I joined the local art society and entered competitions, all to keep me motivated as I was still holding down a fulltime job in retail. My art has taken me from windswept moors to the Hollywood Hills, Times Square to a Maasai village. I am flexible with medium and subject, but specialize in portraiture and wildlife, enjoying acrylic, pastel and oils.

For years I shied away from teaching till I replaced the word with ‘sharing’. Now I can’t get enough of sharing what I do and how I do it with art groups, individuals and students! I seek to inspire through my paintings and by providing practical, no-nonsense advice, and by de-mystifying the process of painting.

I love to see people grow in confidence and ability, taking a sledge-hammer to mental blocks that may have been put there from an early age. Since climbing Kilimanjaro for my 40th birthday I have not stopped dedicating myself to my art and helping others to reignite their creative selves.

Two solo exhibitions, a stack of commissions and an article in International Artist magazine have boosted my desire to share how I paint with as many people as possible, and to help lift their painting abilities to a new level!

TOP TIP: For portraits in oils and acrylics, mix five basic skin colours including a light, mid and dark tone before you begin painting the face. This will free you from constant mixing and allow you to enjoy the basic lay-in before adjusting and fine tuning!

Gregory lives near Exeter and can be contacted on 01884 242531 or email gregory@gregorywellman.com about tuition, demos or workshops. For info about his African Art Safaris visit www.artistsonsafari.com James Green Gregory


Introducing…

In each issue we introduce you to three of the SAA’s talented professionals and pass on their top tips for aspiring artists. These PAs are available to come and run workshops or demonstrations at art clubs

Paul Weaver
I drew from a very young age, but it was my father Brian (an art teacher and exceptional draughtsman) who helped me develop my drawing from observation, a vital foundation and discipline which now underpins everything I do.
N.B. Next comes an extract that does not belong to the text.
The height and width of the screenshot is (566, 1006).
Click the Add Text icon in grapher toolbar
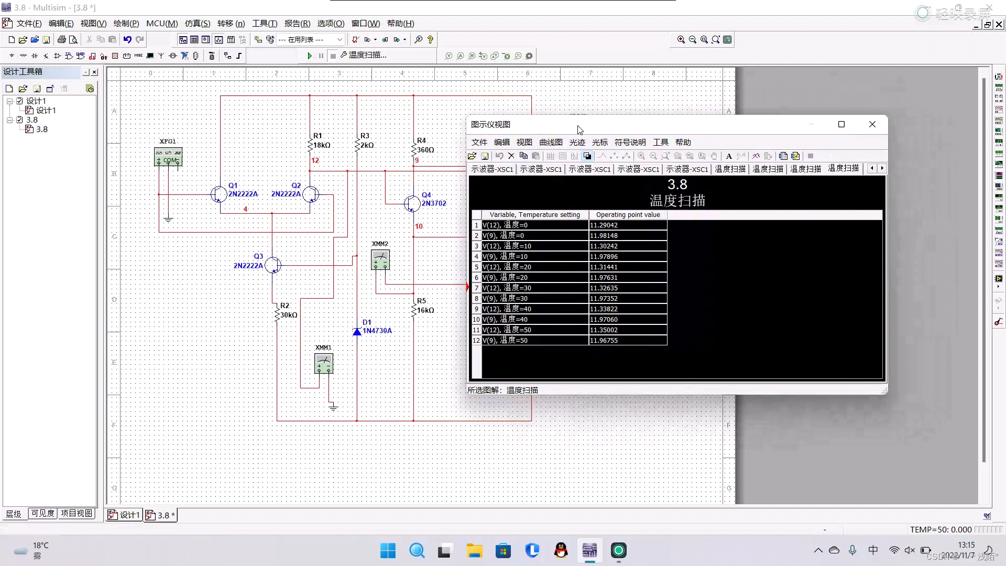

I taught myself to paint and now specialise in watercolour, although I also enjoy line & wash and oils. Having trained in graphic design and illustration and then worked in that industry for many years, my approach to watercolour has been influenced by the creative processes learnt on the drawing board, especially composition. This is essentially the design of your painting and is crucial with watercolour, as you get no chance to change your mind halfway through.

I rarely start a painting without a quick thumbnail sketch first to check composition, tonal pattern and generally to get a feel for what’s there. My watercolour heroes, including Edward Wesson, John Singer Sargent and Trevor Chamberlain, are all known for their incredible plein air work, a practice that has helped my own learning process enormously and which I strongly recommend to all my students.

Painting outdoors connects you with the heat of the moment, bringing all your senses into play and charging your creative adrenalin. You have about an hour before the light changes, forcing you to focus on the essentials and keep the work lively and spontaneous.

My primary inspirations are light and atmospheric effects and I’m always fascinated by how the weather can change the mood of a scene in a matter of minutes.

Townscapes, markets and the bustle of the city are favourite subjects, as well as landscape, marine and coastal scenes.

I exhibit in Bristol and Bath and have been demonstrating and running workshops for art groups across the South West for the last ten years. I am currently in the process of final filming and editing for my first DVD on painting watercolour en plein air.

TOP TIP: Draw from observation as often as possible. Use a view finder to select a subject, check your composition with a tonal sketch and use tube colours rather than pans as you can pick up colour quickly.